Humour

Topz (With a Z): Top Reasons Memes are Great

Note: This article is hosted here for archival purposes only. It does not necessarily represent the values of the Iron Warrior or Waterloo Engineering Society in the present day.

1215, Runnymede: political corruption is forever stamped out as no high-ranking official ever again skirts the law.  2008, Washington: racism is ended in America and racial discrimination is incontrovertibly disproven. 2012, Uganda: young white Facebook users finally solve helpless Africans’ problems. 1976, Oxford: noted biologist and baby-eater Richard Dawkins coins the term “meme” to describe the phenomenon in which dogs found in technicolour environments are capable of giving advice of questionable merit.  Yes, history is marked with revolutionary ideas and movements which change the face of the Earth forever. But without a doubt, the meme outshines all others. Memes are the paramount of modern avant-garde comedy and here we will attempt to deconstruct ALL THE THINGS (like the girl in the comic says; remember?!) brilliant in our list of the top reasons memes are great.

Codification:  Jokes are hard to get.  Being flabbergasted at the end, with an unexpected twist is a cold and unpleasant shock, like getting punched.  This is why it is known as the punchline.   Forcing people to have to go through the assault of figuring out the source of humour in a joke only to be surprised by an unexpected twist is just plain rude!  Memes do the civilized thing of letting you know the punchline first and then telling a joke to which it applies.  You shouldn’t have to waste precious brain power and “figure out” if a joke is funny because of sarcasm, absurdism, or anti-humour.  With memes a funny fox, wolf, or chicken can give you a friendly wink and a nod in the right direction.

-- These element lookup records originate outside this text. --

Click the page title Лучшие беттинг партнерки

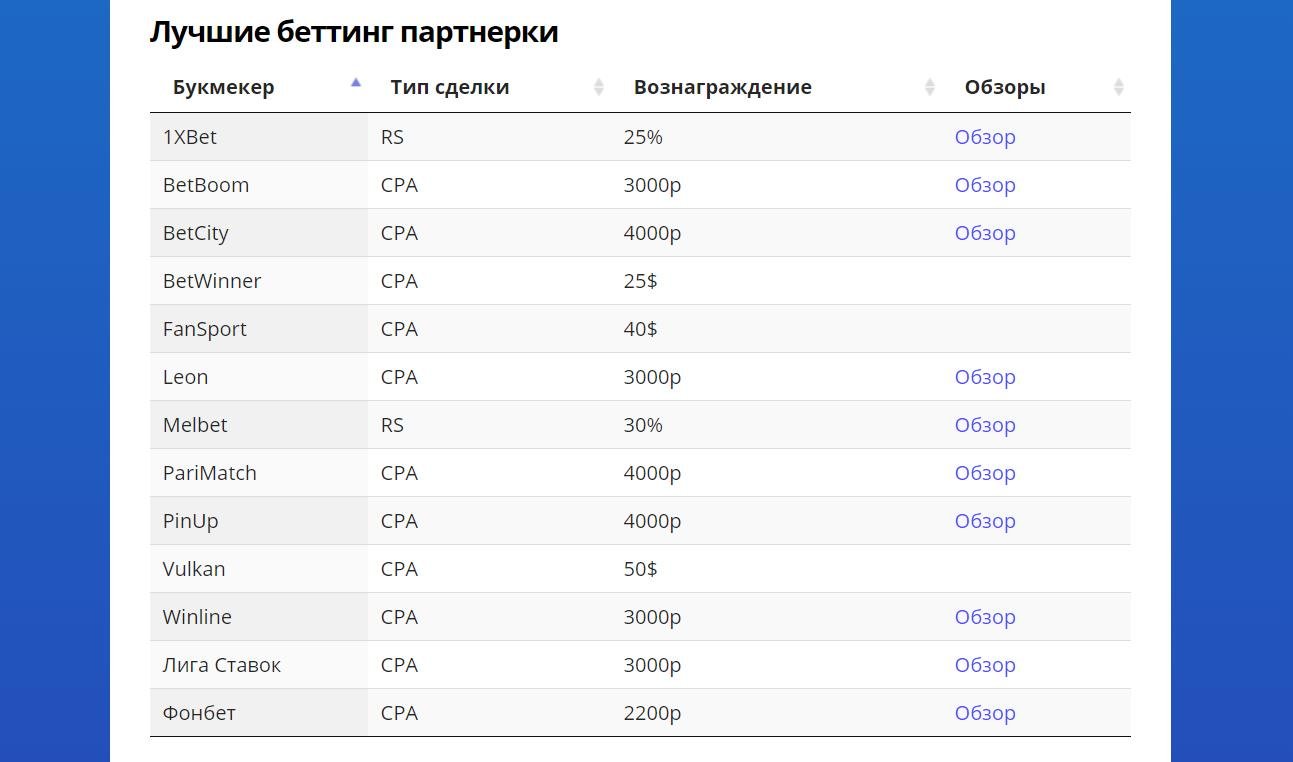pos(354,31)
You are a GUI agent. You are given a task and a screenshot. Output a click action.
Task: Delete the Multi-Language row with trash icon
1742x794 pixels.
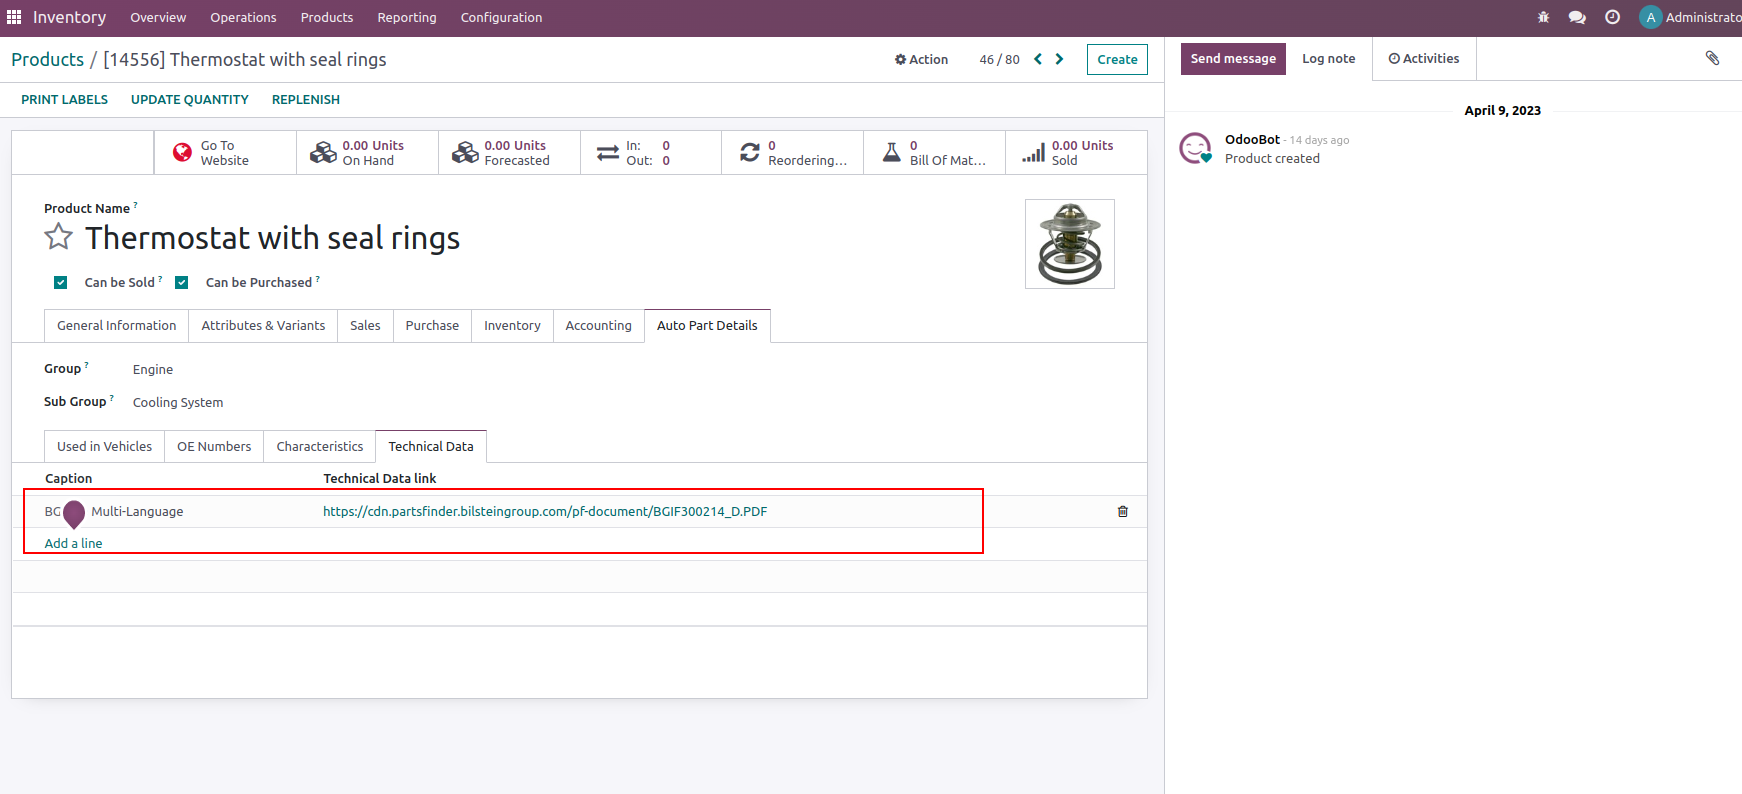[x=1122, y=511]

The Internet has gone one step further and colour coded everything for you, so even with peripheral vision you’re protected from having to personally decipher if the penguin did something socially awkward or awesome.

Democracy: Democracy is the pride of the free world.  It empowers the masses to all have a voice.  During the Arab Spring, word spread thanks to the Internet, which helped spread democracy to areas of oppression (where they were forced to have one horrible leader rather than allow them the freedom of picking between two horrible leaders) but let us not forget that it first spread democracy to hilarity.  There was a time when only the petit bourgeois could output comedie and then their jokes were theirs.  Now all can benefit and produce through the use of memes.  Why should Dos Equis be the only ones that get to be funny by using their signature commercial spokesman?  Hyperbole and a Half’s signature charm should be used by every man, woman and child with an Internet connection.  Yes, democracy allows people to all take original, clever, content and jokes turn them into single images and write the same basic setup and delivery and call it a new joke.  It’s almost like a knock-knock joke, except more predictable. It’s like if different categories of punchlines would start with different styles of knocking (ding-dong, rap-rap, sritch-scratch, etc).  This eliminates the inherent fear associated with opening doors to strangers.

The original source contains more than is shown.